Большое в этом рассказе узнается через малое: крупным планом – события мальчишеской жизни, через которые мы постигаем неоднозначность и многослойность мира. Убежав из очереди, мальчик видит застывшую во времени драку и своего друга, с улыбкой смотрящего, как восьмиклассник бьет четвероклассника. Леша потрясен его хладнокровной жестокостью. На следующий день друг приходит в школу с фингалом – оказывается, он влез в драку секундой позже, чтобы спасти слабого.
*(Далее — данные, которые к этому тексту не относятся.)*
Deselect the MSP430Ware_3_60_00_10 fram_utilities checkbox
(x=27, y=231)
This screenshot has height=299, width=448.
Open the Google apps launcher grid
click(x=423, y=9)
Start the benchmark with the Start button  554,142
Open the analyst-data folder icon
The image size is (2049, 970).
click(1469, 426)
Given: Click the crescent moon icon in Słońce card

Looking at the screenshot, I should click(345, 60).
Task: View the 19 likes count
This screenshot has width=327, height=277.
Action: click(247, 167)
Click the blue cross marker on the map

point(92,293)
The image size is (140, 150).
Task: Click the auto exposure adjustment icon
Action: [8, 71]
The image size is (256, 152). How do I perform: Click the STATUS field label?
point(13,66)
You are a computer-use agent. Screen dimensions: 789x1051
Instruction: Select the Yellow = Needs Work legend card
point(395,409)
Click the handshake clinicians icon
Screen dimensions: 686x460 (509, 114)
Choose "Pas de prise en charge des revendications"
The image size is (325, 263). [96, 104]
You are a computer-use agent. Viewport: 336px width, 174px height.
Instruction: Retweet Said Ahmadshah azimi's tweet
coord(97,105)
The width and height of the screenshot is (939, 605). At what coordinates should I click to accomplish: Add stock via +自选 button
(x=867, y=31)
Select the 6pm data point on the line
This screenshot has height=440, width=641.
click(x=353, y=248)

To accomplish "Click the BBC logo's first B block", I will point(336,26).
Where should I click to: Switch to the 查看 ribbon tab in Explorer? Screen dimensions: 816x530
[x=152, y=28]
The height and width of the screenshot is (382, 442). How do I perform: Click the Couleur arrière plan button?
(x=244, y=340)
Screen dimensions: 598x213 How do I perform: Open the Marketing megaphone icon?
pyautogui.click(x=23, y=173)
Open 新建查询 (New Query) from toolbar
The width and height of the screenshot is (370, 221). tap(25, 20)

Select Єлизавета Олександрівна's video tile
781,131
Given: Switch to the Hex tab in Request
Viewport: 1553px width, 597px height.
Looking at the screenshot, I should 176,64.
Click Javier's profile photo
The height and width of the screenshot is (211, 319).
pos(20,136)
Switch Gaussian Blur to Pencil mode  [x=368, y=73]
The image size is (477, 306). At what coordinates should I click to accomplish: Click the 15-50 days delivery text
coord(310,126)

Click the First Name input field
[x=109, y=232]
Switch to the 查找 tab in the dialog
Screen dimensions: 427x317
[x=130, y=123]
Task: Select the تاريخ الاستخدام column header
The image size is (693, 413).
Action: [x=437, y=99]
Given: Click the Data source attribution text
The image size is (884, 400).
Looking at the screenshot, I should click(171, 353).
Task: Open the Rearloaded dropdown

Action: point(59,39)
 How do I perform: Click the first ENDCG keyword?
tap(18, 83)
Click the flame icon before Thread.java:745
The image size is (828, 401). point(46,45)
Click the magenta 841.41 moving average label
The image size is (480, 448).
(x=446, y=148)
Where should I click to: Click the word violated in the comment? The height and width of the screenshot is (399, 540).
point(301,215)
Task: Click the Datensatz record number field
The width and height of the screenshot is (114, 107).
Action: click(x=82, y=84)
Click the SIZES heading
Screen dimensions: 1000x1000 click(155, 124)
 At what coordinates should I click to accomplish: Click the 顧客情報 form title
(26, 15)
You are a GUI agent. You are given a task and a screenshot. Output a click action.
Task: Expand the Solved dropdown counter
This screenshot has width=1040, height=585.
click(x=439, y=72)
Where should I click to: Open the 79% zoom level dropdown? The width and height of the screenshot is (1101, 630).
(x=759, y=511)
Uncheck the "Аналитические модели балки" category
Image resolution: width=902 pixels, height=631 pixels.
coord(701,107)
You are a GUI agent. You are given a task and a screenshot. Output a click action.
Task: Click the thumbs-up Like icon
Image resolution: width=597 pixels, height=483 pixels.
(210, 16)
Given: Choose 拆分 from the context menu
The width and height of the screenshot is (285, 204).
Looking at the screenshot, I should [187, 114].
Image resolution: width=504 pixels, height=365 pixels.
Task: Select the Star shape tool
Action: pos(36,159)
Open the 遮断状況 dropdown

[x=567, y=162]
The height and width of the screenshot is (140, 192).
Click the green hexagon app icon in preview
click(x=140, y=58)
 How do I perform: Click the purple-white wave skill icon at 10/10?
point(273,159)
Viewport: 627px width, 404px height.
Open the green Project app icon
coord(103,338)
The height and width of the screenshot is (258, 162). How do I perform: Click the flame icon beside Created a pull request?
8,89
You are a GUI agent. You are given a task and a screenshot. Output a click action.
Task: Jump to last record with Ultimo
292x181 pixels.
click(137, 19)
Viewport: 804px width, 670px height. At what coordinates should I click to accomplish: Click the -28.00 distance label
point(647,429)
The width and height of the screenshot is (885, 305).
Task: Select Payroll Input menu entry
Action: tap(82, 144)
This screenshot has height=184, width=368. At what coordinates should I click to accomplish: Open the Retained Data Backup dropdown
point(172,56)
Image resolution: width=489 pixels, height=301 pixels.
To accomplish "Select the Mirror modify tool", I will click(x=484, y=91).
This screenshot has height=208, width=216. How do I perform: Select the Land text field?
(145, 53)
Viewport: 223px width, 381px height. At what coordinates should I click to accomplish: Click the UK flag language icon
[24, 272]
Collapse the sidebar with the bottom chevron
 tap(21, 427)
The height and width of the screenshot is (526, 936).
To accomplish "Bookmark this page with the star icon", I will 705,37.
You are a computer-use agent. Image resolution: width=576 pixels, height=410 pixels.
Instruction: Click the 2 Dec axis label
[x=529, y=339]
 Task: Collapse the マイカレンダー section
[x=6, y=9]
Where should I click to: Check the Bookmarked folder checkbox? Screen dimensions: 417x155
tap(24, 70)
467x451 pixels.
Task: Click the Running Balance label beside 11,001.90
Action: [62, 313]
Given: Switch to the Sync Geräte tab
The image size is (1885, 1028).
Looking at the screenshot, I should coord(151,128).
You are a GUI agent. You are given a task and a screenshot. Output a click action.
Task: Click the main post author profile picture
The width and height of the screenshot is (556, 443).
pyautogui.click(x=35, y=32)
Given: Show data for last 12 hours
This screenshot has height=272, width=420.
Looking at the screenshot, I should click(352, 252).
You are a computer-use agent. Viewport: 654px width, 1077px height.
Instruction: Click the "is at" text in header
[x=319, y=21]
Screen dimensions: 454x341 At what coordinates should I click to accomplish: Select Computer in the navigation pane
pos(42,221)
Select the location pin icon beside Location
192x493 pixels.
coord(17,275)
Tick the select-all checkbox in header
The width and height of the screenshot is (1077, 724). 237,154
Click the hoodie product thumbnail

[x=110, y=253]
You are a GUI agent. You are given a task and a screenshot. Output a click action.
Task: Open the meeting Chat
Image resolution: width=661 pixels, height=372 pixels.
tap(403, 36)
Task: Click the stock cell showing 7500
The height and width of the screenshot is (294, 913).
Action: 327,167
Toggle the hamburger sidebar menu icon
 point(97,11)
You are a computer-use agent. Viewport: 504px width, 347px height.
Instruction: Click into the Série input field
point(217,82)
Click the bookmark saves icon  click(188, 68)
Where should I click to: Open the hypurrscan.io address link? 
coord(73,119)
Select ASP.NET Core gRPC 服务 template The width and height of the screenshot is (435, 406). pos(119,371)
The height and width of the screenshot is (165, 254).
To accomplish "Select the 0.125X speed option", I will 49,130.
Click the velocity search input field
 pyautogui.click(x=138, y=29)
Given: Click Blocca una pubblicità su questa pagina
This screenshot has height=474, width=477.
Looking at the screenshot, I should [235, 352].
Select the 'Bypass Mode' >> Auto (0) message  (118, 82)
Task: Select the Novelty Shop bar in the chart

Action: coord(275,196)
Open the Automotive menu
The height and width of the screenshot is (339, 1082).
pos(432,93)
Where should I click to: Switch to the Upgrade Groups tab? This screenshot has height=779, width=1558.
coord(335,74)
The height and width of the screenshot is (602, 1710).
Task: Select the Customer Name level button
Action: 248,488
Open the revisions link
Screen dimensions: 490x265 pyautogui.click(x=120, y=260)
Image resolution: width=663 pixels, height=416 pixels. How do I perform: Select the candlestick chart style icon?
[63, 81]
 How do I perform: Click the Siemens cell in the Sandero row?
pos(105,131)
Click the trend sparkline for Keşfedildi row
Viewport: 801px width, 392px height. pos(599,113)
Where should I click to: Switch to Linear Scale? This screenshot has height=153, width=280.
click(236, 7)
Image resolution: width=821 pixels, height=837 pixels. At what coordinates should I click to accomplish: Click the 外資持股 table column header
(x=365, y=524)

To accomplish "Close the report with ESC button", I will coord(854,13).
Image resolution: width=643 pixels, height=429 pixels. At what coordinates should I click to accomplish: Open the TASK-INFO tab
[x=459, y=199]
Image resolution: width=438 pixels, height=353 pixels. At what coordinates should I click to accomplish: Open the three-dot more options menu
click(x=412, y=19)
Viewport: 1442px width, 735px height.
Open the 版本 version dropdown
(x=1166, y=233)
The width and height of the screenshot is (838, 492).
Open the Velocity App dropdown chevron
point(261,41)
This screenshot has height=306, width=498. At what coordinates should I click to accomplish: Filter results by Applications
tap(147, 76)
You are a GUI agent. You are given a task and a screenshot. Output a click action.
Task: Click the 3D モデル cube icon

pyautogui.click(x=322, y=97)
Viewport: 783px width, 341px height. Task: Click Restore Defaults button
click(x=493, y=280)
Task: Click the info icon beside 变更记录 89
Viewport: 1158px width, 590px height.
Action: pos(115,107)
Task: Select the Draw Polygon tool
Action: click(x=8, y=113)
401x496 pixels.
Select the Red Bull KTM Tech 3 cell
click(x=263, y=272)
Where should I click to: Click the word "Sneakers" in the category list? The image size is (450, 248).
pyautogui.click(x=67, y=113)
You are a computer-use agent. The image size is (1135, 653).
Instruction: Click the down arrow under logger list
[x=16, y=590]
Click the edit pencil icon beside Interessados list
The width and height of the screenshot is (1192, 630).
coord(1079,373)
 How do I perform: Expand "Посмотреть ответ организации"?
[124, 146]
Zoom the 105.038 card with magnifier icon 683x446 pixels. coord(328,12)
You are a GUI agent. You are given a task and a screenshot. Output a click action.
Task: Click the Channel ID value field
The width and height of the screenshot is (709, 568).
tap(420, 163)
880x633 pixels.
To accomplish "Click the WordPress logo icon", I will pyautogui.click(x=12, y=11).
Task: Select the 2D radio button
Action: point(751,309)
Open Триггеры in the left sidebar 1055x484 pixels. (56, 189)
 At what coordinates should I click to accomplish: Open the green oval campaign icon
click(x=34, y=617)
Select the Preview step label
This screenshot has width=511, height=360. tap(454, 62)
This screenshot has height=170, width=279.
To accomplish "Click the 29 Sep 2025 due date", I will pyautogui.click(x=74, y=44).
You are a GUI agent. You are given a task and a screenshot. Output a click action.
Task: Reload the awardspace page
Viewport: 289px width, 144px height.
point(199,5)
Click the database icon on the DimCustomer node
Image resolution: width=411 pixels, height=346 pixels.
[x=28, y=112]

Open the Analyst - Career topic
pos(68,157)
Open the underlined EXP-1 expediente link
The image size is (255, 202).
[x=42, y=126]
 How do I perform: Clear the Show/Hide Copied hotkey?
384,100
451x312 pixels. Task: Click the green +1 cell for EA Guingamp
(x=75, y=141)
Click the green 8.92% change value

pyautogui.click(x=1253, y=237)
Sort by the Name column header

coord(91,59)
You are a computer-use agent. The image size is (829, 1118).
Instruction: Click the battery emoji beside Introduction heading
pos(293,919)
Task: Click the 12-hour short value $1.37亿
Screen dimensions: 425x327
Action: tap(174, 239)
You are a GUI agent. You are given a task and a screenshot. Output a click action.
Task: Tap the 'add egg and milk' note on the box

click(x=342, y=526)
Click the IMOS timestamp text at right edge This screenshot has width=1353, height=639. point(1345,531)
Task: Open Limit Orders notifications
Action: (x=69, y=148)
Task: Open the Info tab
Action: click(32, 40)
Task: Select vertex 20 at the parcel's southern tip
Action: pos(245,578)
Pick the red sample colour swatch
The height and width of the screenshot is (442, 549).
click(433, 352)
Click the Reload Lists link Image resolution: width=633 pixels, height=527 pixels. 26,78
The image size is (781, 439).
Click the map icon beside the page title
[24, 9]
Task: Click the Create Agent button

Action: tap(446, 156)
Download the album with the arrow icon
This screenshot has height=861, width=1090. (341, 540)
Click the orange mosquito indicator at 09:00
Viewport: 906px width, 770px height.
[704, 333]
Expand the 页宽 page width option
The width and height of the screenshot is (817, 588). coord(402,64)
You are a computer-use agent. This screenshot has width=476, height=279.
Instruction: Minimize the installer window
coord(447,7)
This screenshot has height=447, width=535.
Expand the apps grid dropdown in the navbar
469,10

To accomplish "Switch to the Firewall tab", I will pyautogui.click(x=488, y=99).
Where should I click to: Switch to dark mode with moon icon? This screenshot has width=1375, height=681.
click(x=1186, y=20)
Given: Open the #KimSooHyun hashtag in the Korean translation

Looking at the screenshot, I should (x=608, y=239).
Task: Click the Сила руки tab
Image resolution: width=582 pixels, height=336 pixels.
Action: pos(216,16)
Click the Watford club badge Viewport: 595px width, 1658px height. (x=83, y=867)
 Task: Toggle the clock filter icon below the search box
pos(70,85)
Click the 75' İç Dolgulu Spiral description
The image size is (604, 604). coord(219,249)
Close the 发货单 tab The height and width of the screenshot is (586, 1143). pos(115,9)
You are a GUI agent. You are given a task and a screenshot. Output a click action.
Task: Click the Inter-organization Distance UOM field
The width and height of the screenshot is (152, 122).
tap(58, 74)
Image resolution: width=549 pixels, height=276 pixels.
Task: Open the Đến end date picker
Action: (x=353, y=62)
Леше становится стыдно, что судил неверно, что осудил. «Лёша понял примерно следующее: по мгновению, по тонкому срезу, нельзя судить о событии. Нельзя судить с абсолютной точностью. С уверенностью». Затем мальчики узнают, что Бык, хулиган-восьмиклассник, до этой драки плакал у сарая. Появляется новый ракурс – сочувствие к тому, кто вызывал злобу и страх. На следующий день Быка находят убитым. И на похоронах его мать говорит: хорошо, что умер... сам никого не убив.

То, что сначала кажется однозначным, понятным, при следующем шаге и большем обзоре меняет значение. И если вспомнить начало рассказа, заявляющее тему времени и СССР, то появится еще один уровень прочтения: Советский Союз тоже нельзя судить однозначно. Надо уходить от бинарных оппозиций: друг улыбался, глядя на драку – значит, не друг, а злодей. Так не работает. Для меня это рассказ об уходе от одноплановых суждений и в нравственном, и в историческом плане. Если мы будем рассматривать СССР только как ошибку, то не сможем вписать эту эпоху в ход времен, понять ее как этап поступательного движения истории. Но как осмыслить миллионы жертв, бесчеловечность, репрессии? С какого ракурса? Об этом говорил Мандельштам, об этом, на мой взгляд, и рассказ Долгопят: ракурс – сознание конкретного человека. В рассказе все глобальное, историческое и социальное: очередь, пустыри, смерть и проч. фокусируются в сознании мальчишки. И смысл происходящего зависит от его интерпретации этого происходящего.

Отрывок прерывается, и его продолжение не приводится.